» **Study text**
━━━━━━━━━━━━━━━━━━━━━━━━━━━━━━
My Garden in November

It is a fine mild November day here in Southern England and my small courtyard garden in Lewes Sussex is looking good.

I missed it last year as I was in hospital with a brain haemorrhage, in fact I think I must have been coming out exactly a year ago today feeling pretty frail and not in any way well enough to do the jobs that gardens cry out for in the Autumn.


So I didn’t do anything that I had planned for this little garden that I started from scratch in 2008 after two strong men put down the old York flag stones and created the borders which I have since planted out with warring tribes of climbers who have taken happily to my, I think, very beautiful traditional Sussex flint walls.

Last year I was still coming to terms with basic facts like being alive and coping with the pain of a fractured spine so I have only a fuzzy memory how what the garden looked like a year ago but going out there today I feel really pleased with what is still work in progress. A year on and I am now awaiting the results of my recent brain scan, somewhat impatiently I have to admit, and I have been fighting that feeling of being lost in limbo not sure if I will need an operation or not until my neurologist tells me what the MRI scan has revealed what is going on up there in my head.

I went out into the garden this morning feeling disgruntled, tired and irritable with the World. Tired after yesterday’s kungfu lesson in the park which showed me that I was feeling a whole lot better when I managed to do all my patterns as well as I have done all year. I slept for most of the afternoon though in that annoying post brain haemorrhage way and woke up today feeling just as tired.

Out in the garden, barefoot on my flag stones, I went through my kung fu again whilst my instructor’s voice was still ringing clearly in my ears. Exhilaration at moving again blew off those doldrums in an instant and when I had finished I was more than ready to do those gardening jobs that I had been putting off.

Maybe it was the sight of all those handsome passion flower fruits swelling on the vine but all of a sudden I was feeling great again and more than optimistic about the future.
━━━━━━━━━━━━━━━━━━━━━━━━━━━━━━
» **Material provided**
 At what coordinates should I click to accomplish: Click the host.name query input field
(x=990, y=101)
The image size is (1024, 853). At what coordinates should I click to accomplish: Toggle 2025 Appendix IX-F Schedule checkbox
━━━━━━━━━━━━━━━━━━━━━━━━━━━━━━
» **Task description**
Reproduce the November garden piece word for word, from its title to its last line.

» **Your response**
My Garden in November

It is a fine mild November day here in Southern England and my small courtyard garden in Lewes Sussex is looking good.

I missed it last year as I was in hospital with a brain haemorrhage, in fact I think I must have been coming out exactly a year ago today feeling pretty frail and not in any way well enough to do the jobs that gardens cry out for in the Autumn.


So I didn’t do anything that I had planned for this little garden that I started from scratch in 2008 after two strong men put down the old York flag stones and created the borders which I have since planted out with warring tribes of climbers who have taken happily to my, I think, very beautiful traditional Sussex flint walls.

Last year I was still coming to terms with basic facts like being alive and coping with the pain of a fractured spine so I have only a fuzzy memory how what the garden looked like a year ago but going out there today I feel really pleased with what is still work in progress. A year on and I am now awaiting the results of my recent brain scan, somewhat impatiently I have to admit, and I have been fighting that feeling of being lost in limbo not sure if I will need an operation or not until my neurologist tells me what the MRI scan has revealed what is going on up there in my head.

I went out into the garden this morning feeling disgruntled, tired and irritable with the World. Tired after yesterday’s kungfu lesson in the park which showed me that I was feeling a whole lot better when I managed to do all my patterns as well as I have done all year. I slept for most of the afternoon though in that annoying post brain haemorrhage way and woke up today feeling just as tired.

Out in the garden, barefoot on my flag stones, I went through my kung fu again whilst my instructor’s voice was still ringing clearly in my ears. Exhilaration at moving again blew off those doldrums in an instant and when I had finished I was more than ready to do those gardening jobs that I had been putting off.

Maybe it was the sight of all those handsome passion flower fruits swelling on the vine but all of a sudden I was feeling great again and more than optimistic about the future.